The term Doodle first appeared in English in the early 17th century and is thought to be derived from the Low German dudel, meaning "playing music badly", or Dödel, meaning "fool" or "simpleton". The Macaroni wig was an extreme fashion in the 1770s and became slang for being a fop.  Dandies were men who placed particular importance upon physical appearance, refined language, and leisure hobbies. A self-made dandy was a  British middle-class man who impersonated an aristocratic lifestyle. They notably wore silk strip cloth, stuck feathers in their hats, and carried two pocket watches with chains—"one to tell what time it was and the other to tell what time it was not". 
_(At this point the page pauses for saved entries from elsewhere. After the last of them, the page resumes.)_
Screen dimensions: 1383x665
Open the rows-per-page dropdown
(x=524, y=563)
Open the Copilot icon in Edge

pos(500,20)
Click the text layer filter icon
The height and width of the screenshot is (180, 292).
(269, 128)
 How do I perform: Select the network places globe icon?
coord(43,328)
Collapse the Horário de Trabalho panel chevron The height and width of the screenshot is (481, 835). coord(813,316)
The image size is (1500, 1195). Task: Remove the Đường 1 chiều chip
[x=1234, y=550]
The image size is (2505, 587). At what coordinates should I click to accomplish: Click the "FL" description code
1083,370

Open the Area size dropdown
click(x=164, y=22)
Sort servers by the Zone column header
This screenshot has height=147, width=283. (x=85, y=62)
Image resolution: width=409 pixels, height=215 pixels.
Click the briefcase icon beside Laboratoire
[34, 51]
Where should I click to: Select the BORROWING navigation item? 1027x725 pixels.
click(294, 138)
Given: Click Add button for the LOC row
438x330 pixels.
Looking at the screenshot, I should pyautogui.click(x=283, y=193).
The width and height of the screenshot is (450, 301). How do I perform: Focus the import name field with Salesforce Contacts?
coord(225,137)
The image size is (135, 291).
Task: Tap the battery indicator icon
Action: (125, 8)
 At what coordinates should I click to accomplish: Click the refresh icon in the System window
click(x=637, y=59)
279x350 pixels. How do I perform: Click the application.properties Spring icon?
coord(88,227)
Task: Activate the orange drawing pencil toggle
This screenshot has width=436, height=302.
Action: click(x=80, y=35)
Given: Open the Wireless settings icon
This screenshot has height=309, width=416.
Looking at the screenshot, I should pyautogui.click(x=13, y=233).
The macaroni wig was an example of such Rococo dandy fashion, popular in elite circles in Western Europe and much mocked in the London press. The term macaroni was used to describe a fashionable man who dressed and spoke in an outlandishly affected and effeminate manner. The term pejoratively referred to a man who "exceeded the ordinary bounds of fashion" in terms of clothes, fastidious eating, and gambling.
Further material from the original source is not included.